In the off-season, Struch signed with the Regina Pats as an assistant coach, in May 2015 his role grew, also taking on the duties of Assistant General Manager, under Head Coach and GM John Paddock. In June 2018, the Pats promoted Struch to Head Coach after Paddock chose to focus solely on his GM duties. Under this guidance the Pats have performed admirably, however, the team hasn't been able to make it to the playoffs.

In addition to his duties with the Pats, Struch is also involved with the Canadian national junior teams, having served as an Assistant Coach for Team Canada during the 2016 World U-17 Hockey Challenge.
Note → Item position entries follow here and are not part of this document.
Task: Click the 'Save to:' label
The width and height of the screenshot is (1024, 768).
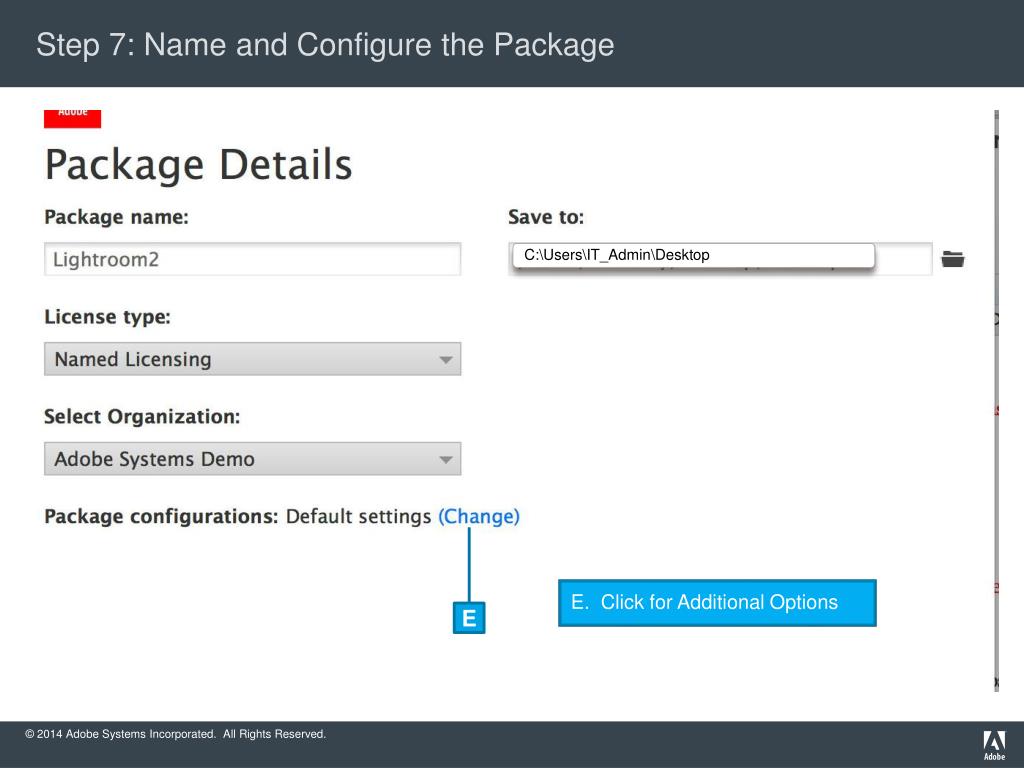Action: coord(545,217)
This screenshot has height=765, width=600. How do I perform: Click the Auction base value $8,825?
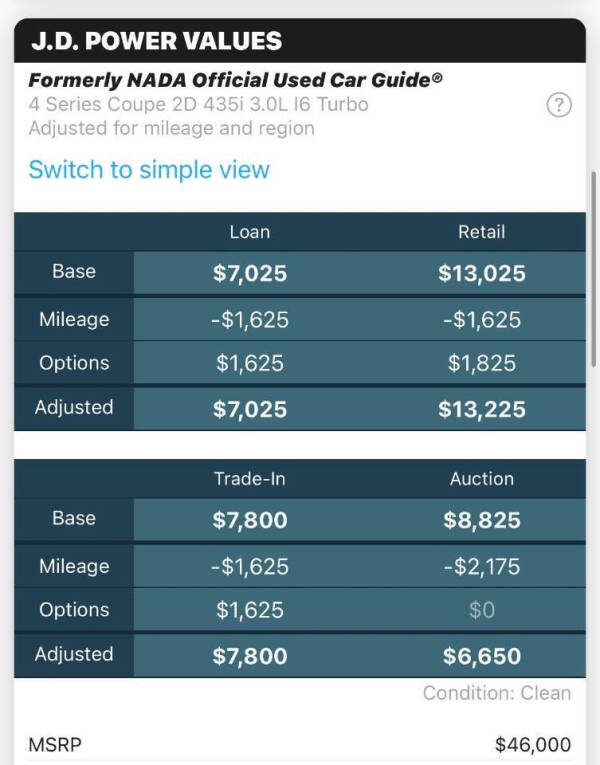pos(481,520)
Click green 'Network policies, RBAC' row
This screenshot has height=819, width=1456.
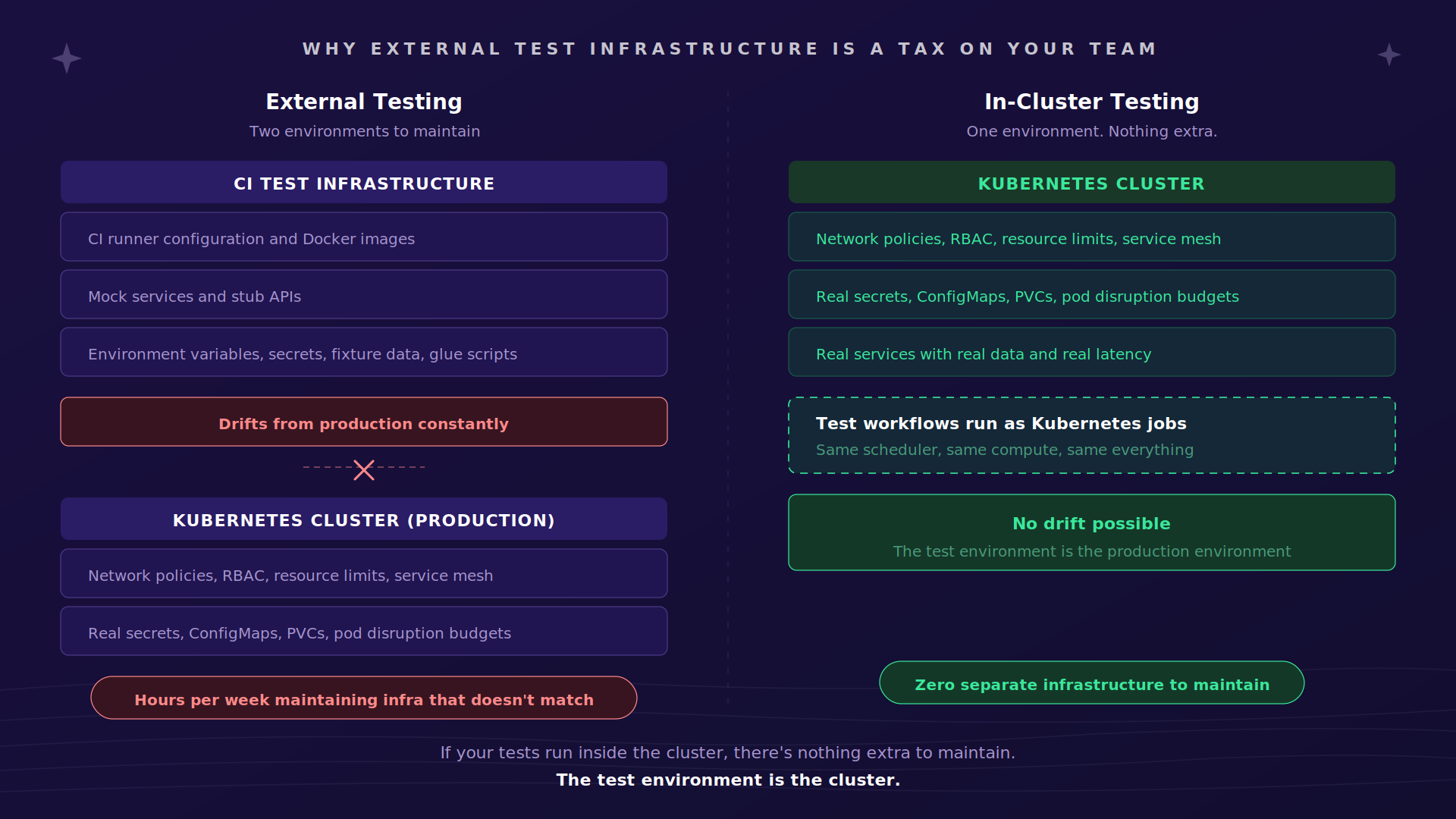pos(1091,237)
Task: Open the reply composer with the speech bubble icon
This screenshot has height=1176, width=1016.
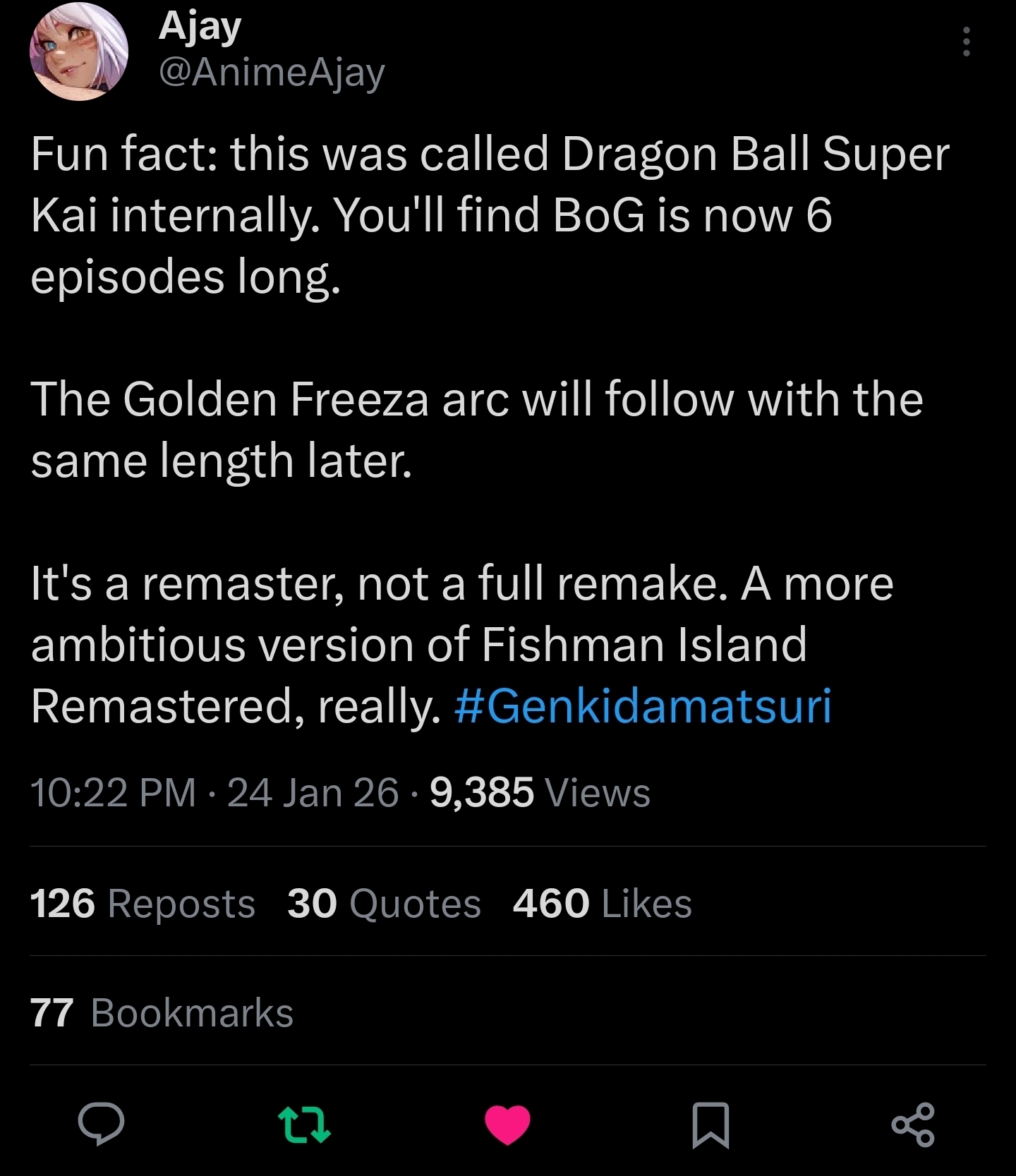Action: (x=102, y=1124)
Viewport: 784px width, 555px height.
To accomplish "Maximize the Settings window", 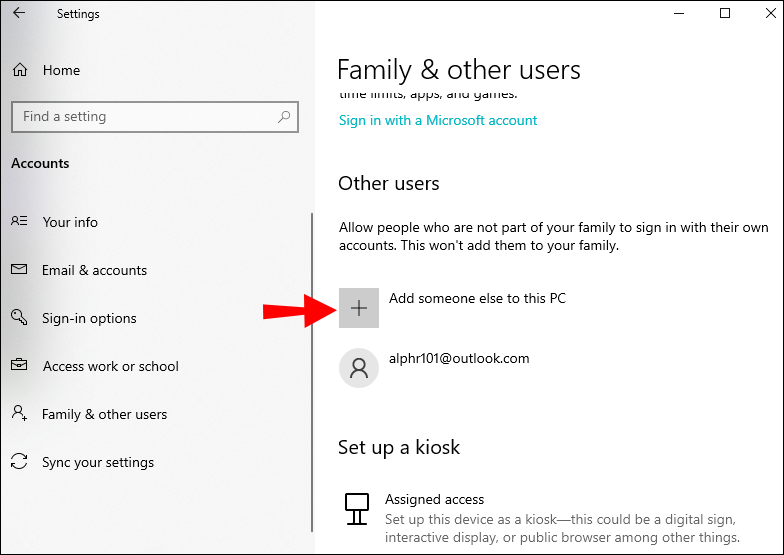I will coord(725,14).
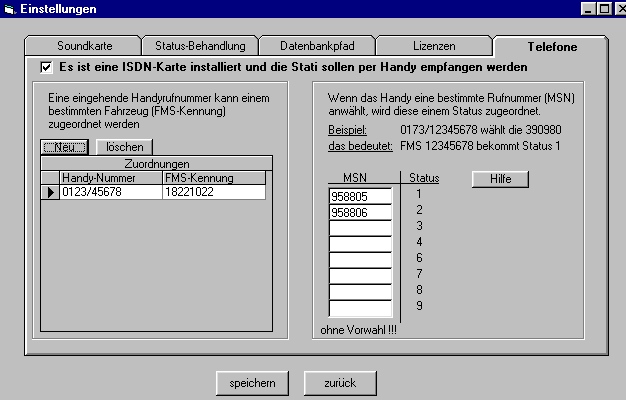Viewport: 626px width, 400px height.
Task: Click the Telefone tab
Action: tap(550, 46)
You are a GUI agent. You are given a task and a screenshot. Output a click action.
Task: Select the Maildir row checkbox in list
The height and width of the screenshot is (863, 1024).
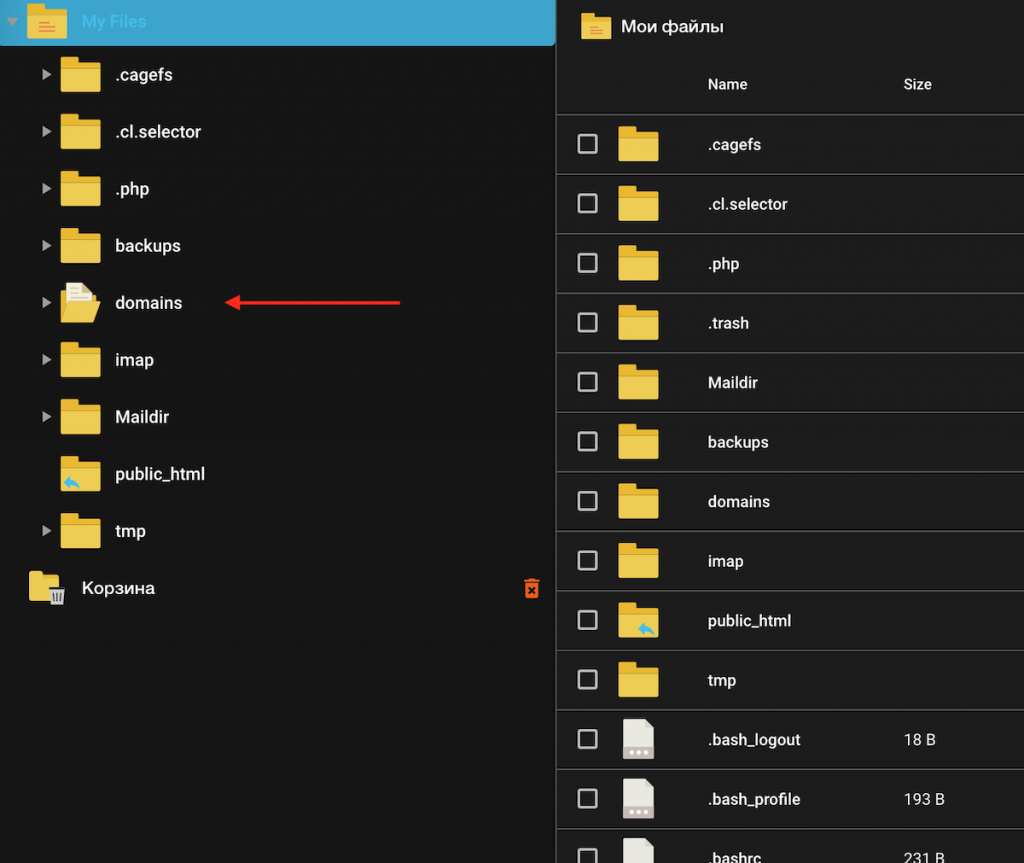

The following year he was named Head Coach of the same team. In 2019 he was part of the Team Canada coaching team at the IIHF World U18 Championship.

Struch was relieved of his duties as the head coach of the Pats on November 18, 2021.

==Personal life==
Struch is married to his wife, Andrea, and has three children.